** Records for processing **
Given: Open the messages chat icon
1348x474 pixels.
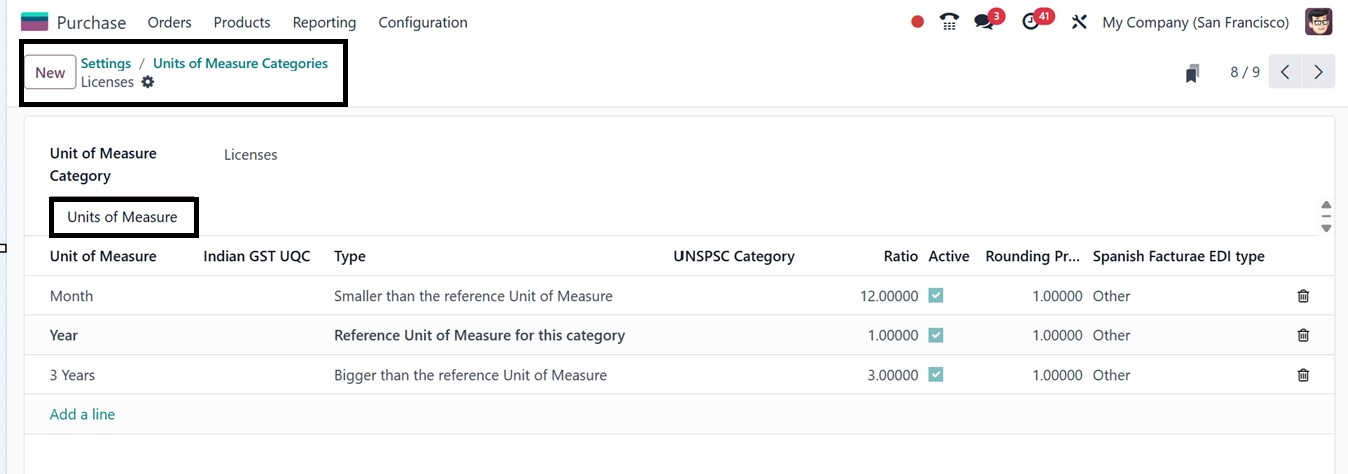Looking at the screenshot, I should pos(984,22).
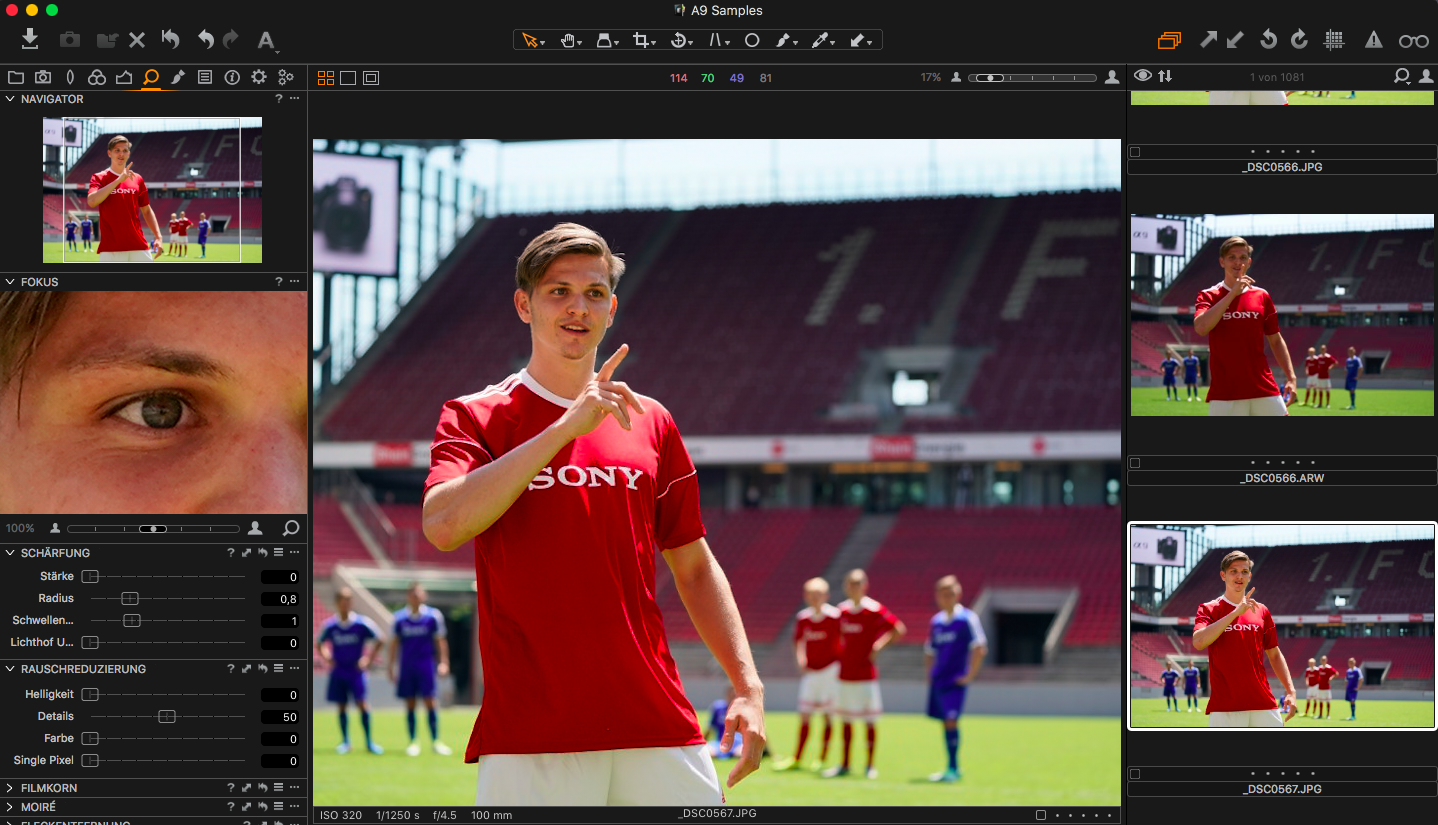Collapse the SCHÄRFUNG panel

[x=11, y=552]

** Your assignment **
Every line above needs to be written out again as it stands. Pictures do not belong in the copy.

** Result of the exercise **
Given: Open the messages chat icon
1348x474 pixels.
Looking at the screenshot, I should pos(984,22).
Collapse the SCHÄRFUNG panel

[x=11, y=552]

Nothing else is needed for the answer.